In pdftk I can see three options:

1$ pdftk input.pdf output protected-userpw.pdf userpw very_secret
2$ pdftk input.pdf output protected-ownerpw.pdf ownerpw very_secret
3$ pdftk input.pdf input_pw very_secret output protected-input.pdf

When I open protected-ownerpw.pdf and protected-input.pdf I am not asked for a password. Only protected-userpw.pdf gives the expected result. What does ownerpw and input_pw do?

I use qpdf to create unprotected files from protected ones. Now I wonder if this always works. Which password protection mechanisms does the PDF format support? and what qpdf supports.


Solution

  • Owner and User password different meanings

    In a PDF document you can set security rights, as

    • printing allowed
    • copying text allowed
    • filling out formfields allowed
    • ...

    These are actually only flags inside the document and it is up to the pdf viewer, if it obeys them or not.

    When you set only an owner password, the user password is automatically set to empty. The PDF file is becoming still encrypted (all streams and strings will be saved in encrypted form), but it can be decrypted with the empty password. So you can open the PDF without any password input, but once opened you have only the rights to do something with the document, as specified in the security rights. So maybe he is not allowed to print the document.

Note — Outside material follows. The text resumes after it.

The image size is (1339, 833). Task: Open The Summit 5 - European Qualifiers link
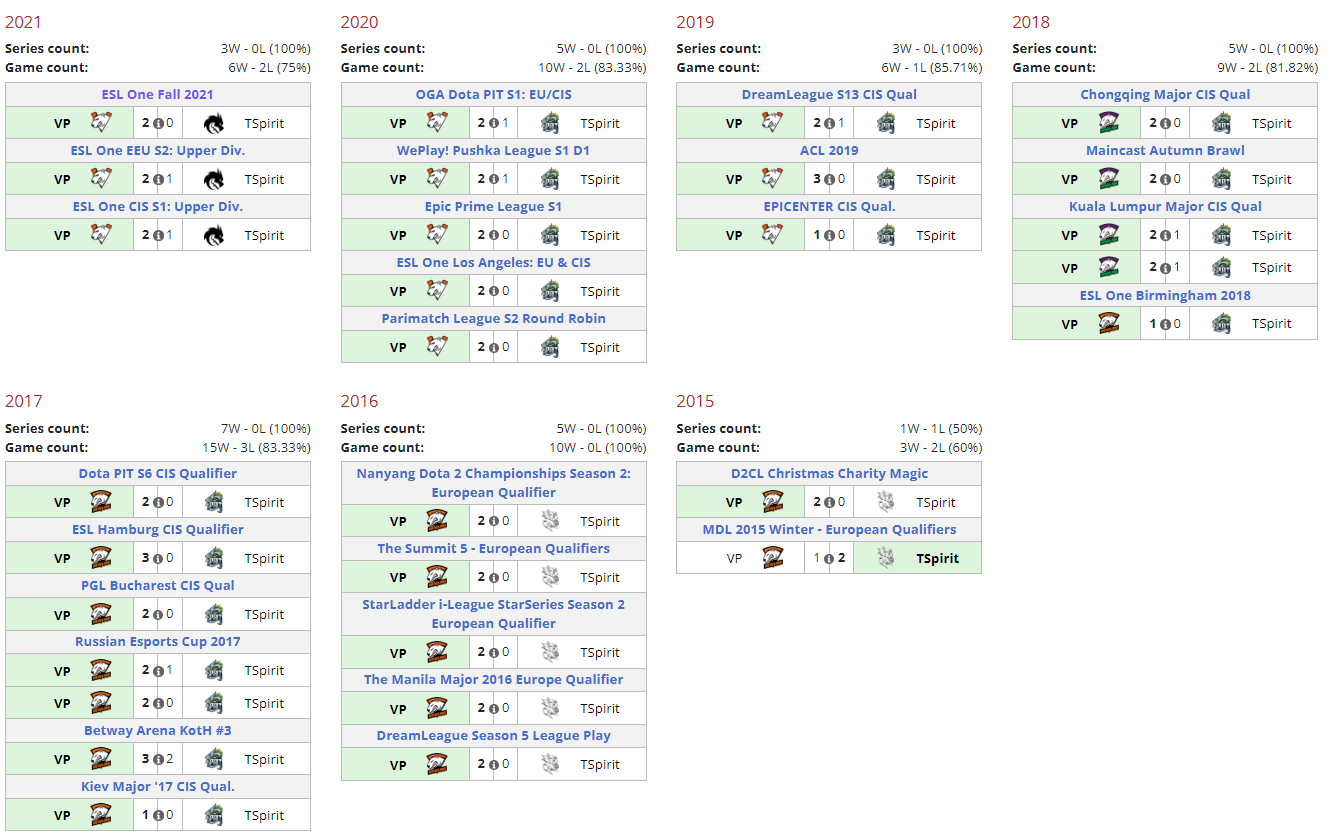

    When you set an user and owner password somebody who opens the PDF needs to specify either the owner or user password during opening. If he has specified the user password, his security rights are according to the security settings in the pdf. If he has used the owner password, he gets all security rights granted.

    PDF encryptions There are many different encryption algorithms supported in the PDF. RC4 or AES with an encryption key length of 40 up to 128 and also user defined algorithms, which aren't covered inside the pdf specification. In recent extenstions to PDF 1.7 specification (extension level 3) also AES 256 was specified. In a later extension there was an update specified, which modified AES 256 a bit and fixed a theoretical security hole. Several tools still have a problem regarding these last extensions (but i don't know about qpdf). These extensions are all available inside the normal pdf specification in the ISO specification of PDF 2.0, which was released today.